Researchers urge Kenya to curb post-
harvest losses to contain hunger

NAIROBI (Xinhua) -- Kenya must scale up investments in modern storage facilities, efficient transport systems and farmers’ education in order to reduce post-harvest loss of maize estimated at 12 to 20 percent of national production, researchers said in a report released in Nairobi on Monday.

Researchers from agriculture think-tank Tegemeo Institute noted that Kenya has one of the highest levels of post-harvest losses of maize in the region that has undermined the country’s efforts to feed a growing population.

“Post-harvest losses are a major contributor to food inadequacy and must therefore be effectively addressed as a strategy to achieve the much desired state of food security,” said the researchers.

Kenya loses an average of 6 million out of 40 million 90 kilograms of maize produced in the country annually due to lack of modern storage facilities as well climatic shocks.

“The losses mainly include spillages during handling, transportation, processing and marketing; rotting and aflatoxin contamination,” read the report.

It decried huge post-harvest losses of maize in Kenya due to attacks by pests, rodents and mechanical damage during farm level elementary processing alongside off-farm value addition.

Researchers said this post-harvest maize loss could be enough to meet one month’s consumption demand of the key staple in the country.

Climate change has emerged as a leading cause of huge post-harvest losses of maize in Kenya. Researchers from Tegemeo Institute noted that Kenya’s breadbaskets have grappled with a huge burden of post-harvest maize loss due to extreme weather events.

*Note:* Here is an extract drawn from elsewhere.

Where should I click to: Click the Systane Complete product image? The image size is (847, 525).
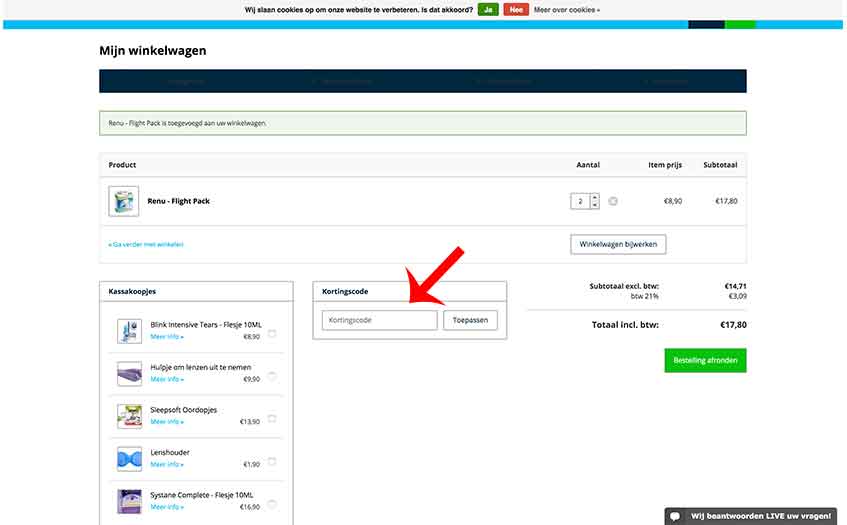pos(129,501)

“The changing climatic patterns have altered the maize harvesting period conditions in most parts of Kenya’s grain basket with harvesting coinciding with rains or humid conditions in October-November-December,” said the researchers.

These conditions not only hinder proper grain drying but also provide conducive conditions for grain pests and disease build-up,” they added.

Kenya can apply globally recognized best practices that include appropriate technologies, improved crop husbandry and farmer education to cut down on post-harvest loss of maize.

Researchers said that better policies coupled with deployment of modern storage facilities like metal or plastic silos; proper drying and grain treatment will drastically reduce post-harvest loss of maize in the country.